Animaladas

caniches

(20/04/2026) Hay frases que con el tiempo han perdido su significado, aunque no hayan caído del todo en desuso. Se siguen utilizando, sí, pero su sentido está lejos del que les dieron en otra época, aquella en la que se incorporaron al habla coloquial.

 Una de estas frases es aquella de “llevar una vida de perros”, expresión con la que nos hemos referido a quienes tenían una existencia llena de dificultades y miseria, una vida en consonancia con la vida que llevaban los perros, esos animales que, tras pasar hambre, ser apaleados y sufrir toda clase de vejaciones, terminaban colgados de una encina.

 Pero los tiempos cambiaron y los perros, convertidos en mascotas y llenos de derechos, hoy se pasean orgullosos junto a sus dueños, disponen de peluquerías caninas y hasta asisten a concursos de belleza para perros.

 A cambio de renunciar a cualquier atisbo de animalidad, capados y alejados de sus instintos más básicos, los perros han pasado de “llevar una vida de perros” a tener “una vida de reyes” que, aunque cuestionable, es, también en el habla coloquial, la mejor vida posible entre los humanos.

 Los cánidos se han dejado querer por los sapiens desde la prehistoria sin saber muy bien con quienes se estaban jugando las cartas. Porque la fortuna es voluble y pasar de una vida de reyes a otra de perros o viceversa es cuestión de tiempo o de suerte y los perros a estas alturas de la película ya deberían saberlo. Como lo saben ¡ay! esos 250 caniches que se han encontrado hacinados en una sola habitación en el condado británico de Nottingham. Sus descubridores, tras asegurar que aquello lamentablemente era real y no fruto de la IA (algo que a partir de ahora habrá que dejar bien claro), detallaron que “fue una escena terrible de ver. Su pelaje estaba severamente afectado, enmarañado, con infecciones en su piel, cubiertos de excrementos y tan asustados que no querían salir de sus jaulas”.

 Pero ¿y los dueños?, ¿qué explicación dieron a situación tan lamentable? Los dueños de los caniches se limitaron a decir que estaban “desbordados por la cría excesiva”, demostrando que no habían privado a sus caniches del derecho bíblico a reproducirse y poblar la tierra. Y es que lo mismo que para ser padre (o madre) habría que exigir un mínimo de conocimientos, para ser dueño de mascotas habría que hacer lo mismo. Dotarles por ejemplo de un manual de instrucciones que les explique por qué la reproducción, ese instinto básico de cualquier especie, puede desbordarse si no se ponen los medios necesarios.

 En fin, que lo ocurrido en Nottingham es una animalada, una más de las que suelen cometer los humanos y no los animales. Algo que ya sabían tanto el filósofo Arthur Schopenhauer que a su perro faldero le gritaba “¡hombre!” cuando quería insultarlo, como Diógenes el Cínico que declaró muy convencido que cuanto más conocía a los hombres más quería a su perro. En esta línea, todavía recuerdo aquel cartel que vi en una urbanización en la que alguien, también con pretensiones filosóficas, había escrito: “Olvídate del perro. Cuidado con el dueño”.

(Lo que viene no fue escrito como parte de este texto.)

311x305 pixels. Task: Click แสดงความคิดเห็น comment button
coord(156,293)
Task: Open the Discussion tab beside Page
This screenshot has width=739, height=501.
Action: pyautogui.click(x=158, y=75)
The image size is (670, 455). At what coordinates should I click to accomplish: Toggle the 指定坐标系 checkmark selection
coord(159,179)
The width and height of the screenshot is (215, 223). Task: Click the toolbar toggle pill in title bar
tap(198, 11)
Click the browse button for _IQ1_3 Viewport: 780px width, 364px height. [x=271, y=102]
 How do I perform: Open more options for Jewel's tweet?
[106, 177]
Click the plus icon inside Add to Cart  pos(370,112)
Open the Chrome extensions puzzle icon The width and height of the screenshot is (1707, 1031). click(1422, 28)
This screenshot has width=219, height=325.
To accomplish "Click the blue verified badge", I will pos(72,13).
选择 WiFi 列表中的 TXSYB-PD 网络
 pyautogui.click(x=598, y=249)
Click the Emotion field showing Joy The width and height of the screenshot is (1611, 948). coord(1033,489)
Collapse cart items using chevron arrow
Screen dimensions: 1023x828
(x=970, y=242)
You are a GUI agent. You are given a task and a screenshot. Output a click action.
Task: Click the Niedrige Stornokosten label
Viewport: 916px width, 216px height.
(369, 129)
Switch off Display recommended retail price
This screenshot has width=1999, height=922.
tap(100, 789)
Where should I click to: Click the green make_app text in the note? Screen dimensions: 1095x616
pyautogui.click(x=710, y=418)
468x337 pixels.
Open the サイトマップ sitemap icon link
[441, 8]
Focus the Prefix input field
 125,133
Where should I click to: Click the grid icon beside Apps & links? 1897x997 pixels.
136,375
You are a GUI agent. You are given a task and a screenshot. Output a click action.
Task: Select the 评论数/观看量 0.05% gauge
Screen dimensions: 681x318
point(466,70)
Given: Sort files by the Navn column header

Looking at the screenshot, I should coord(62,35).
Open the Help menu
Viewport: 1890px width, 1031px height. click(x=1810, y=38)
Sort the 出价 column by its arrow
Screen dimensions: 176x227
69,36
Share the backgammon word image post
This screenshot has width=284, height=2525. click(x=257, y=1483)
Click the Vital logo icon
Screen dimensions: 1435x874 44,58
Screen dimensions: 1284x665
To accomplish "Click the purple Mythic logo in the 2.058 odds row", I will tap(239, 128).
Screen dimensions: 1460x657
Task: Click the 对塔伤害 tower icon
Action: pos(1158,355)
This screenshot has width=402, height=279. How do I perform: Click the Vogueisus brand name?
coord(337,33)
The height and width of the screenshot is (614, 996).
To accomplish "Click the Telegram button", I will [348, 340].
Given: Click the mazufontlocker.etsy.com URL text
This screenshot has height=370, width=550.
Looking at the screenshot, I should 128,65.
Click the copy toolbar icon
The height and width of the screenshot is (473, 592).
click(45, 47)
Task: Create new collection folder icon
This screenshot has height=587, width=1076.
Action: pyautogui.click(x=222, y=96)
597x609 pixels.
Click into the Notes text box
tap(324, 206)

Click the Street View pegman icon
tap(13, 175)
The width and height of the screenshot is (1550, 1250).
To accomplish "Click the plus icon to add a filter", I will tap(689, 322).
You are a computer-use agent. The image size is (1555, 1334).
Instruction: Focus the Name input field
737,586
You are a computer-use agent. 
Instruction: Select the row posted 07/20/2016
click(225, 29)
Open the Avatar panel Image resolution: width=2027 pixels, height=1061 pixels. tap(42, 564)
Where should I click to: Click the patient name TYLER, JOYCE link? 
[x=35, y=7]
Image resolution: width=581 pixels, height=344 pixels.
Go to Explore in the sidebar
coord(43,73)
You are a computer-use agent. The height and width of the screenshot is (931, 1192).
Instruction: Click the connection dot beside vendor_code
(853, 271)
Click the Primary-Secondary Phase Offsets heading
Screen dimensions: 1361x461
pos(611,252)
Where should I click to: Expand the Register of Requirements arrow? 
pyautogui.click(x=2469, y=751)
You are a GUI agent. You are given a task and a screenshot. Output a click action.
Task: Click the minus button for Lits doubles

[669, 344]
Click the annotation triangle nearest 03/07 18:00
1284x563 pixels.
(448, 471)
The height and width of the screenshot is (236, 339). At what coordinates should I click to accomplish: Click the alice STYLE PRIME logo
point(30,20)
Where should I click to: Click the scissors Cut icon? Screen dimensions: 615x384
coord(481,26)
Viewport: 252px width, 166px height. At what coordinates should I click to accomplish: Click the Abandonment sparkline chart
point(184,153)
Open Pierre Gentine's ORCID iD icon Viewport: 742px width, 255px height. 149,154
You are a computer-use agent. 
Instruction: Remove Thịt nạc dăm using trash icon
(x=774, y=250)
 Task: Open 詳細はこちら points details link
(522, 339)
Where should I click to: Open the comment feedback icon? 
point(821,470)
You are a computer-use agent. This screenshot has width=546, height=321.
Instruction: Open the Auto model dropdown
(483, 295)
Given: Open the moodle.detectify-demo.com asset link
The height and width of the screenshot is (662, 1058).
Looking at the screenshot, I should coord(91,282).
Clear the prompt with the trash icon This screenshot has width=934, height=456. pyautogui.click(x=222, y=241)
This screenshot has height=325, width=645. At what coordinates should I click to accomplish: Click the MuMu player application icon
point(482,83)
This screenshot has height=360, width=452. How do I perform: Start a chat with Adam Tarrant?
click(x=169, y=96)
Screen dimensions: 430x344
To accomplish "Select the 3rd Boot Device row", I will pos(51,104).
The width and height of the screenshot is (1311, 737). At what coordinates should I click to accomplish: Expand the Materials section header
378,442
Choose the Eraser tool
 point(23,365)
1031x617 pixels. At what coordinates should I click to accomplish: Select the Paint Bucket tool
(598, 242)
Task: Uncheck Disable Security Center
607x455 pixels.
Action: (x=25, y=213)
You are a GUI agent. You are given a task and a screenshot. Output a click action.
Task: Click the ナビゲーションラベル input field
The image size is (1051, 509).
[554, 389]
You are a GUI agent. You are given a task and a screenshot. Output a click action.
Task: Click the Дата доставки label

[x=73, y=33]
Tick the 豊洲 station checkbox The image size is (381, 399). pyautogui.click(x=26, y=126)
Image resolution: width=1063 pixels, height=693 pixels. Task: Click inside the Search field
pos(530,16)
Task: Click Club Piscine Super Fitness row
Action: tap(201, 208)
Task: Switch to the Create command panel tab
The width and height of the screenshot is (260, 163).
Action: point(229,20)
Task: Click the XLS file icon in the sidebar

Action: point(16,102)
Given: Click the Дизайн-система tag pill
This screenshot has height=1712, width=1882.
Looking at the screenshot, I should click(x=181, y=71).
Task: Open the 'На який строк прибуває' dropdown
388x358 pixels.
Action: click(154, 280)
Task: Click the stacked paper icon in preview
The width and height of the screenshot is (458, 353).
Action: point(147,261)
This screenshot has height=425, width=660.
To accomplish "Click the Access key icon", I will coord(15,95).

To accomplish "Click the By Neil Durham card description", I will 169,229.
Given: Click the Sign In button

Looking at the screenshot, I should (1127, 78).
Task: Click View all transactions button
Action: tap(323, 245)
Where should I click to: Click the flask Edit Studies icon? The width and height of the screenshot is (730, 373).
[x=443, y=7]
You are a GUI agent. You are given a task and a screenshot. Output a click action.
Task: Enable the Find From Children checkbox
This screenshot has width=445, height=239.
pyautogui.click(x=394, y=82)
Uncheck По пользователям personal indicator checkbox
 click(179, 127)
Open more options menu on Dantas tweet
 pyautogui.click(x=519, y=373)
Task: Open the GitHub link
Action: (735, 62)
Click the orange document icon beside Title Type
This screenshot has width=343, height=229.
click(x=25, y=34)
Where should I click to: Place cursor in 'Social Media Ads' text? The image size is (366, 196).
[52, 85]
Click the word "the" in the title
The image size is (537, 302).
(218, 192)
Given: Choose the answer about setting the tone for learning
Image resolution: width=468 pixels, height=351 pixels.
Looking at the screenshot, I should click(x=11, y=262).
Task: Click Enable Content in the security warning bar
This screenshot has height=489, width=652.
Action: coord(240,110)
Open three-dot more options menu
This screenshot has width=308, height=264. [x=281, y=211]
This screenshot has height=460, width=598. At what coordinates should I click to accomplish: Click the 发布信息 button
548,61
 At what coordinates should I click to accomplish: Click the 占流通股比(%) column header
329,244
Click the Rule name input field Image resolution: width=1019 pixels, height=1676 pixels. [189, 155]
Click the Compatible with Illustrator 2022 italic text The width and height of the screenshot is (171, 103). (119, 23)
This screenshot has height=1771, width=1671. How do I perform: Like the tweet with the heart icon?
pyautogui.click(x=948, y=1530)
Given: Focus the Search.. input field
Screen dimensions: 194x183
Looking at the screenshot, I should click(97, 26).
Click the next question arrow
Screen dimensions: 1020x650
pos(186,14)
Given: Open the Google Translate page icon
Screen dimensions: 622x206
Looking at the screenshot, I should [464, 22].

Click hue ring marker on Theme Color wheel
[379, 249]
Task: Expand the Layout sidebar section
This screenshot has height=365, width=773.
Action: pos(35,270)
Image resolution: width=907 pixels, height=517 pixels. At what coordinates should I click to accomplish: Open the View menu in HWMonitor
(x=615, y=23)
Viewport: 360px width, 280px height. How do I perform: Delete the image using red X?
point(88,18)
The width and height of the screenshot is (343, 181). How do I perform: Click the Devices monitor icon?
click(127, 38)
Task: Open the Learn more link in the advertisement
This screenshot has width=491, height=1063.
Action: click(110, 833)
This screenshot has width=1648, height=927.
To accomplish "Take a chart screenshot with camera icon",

 Y es que amar a los perros y odiar a los hombres es una tendencia muy de nuestro tiempo, aunque hay amores que matan, como estamos viendo, y querencias que conducen a cometer animaladas.

 Se cuenta que a Miguel Delibes, el gran escritor vallisoletano, se le acercó en cierta ocasión un admirador pidiéndole una firma para él y otra para su perro. Delibes, sorprendido y molesto, le contestó que los perros no sabían leer, pero el tipo le dijo que sí, que él mismo le leía pasajes de sus obras. “Pues fírmeselo usted” dicen que le respondió el escritor.

 Escribo este artículo mientras observo por mi ventana que “hace un día de perros” y mientras pronuncio la frase pienso si seguirá teniendo vigencia a día de hoy y si podría pronunciarla en un foro de animalistas.

 Luego me entero de que la expresión “hace un día de perros” proviene de la palabra “canícula” (de “canis” (perro)), el período de calor más intenso del año asociado a la estrella Sirius (la “estrella del perro” en la constelación Canis Maior (Perro Grande). Y que antiguamente, estos días sofocantes se consideraban peligrosos y de mala suerte, reforzando la idea de que lo relacionado con los perros (en este contexto astronómico) era negativo o difícil de sobrellevar.

 Salgo a la calle, aunque “hace un día de perros”, como les dije. Una pareja pasea a su mascota. El animal lleva forro polar, chaleco y unos botines que le protegen del frío extremo.

 “Este lleva una vida de reyes” -pienso mientras me ajusto la bufanda- ¿o no?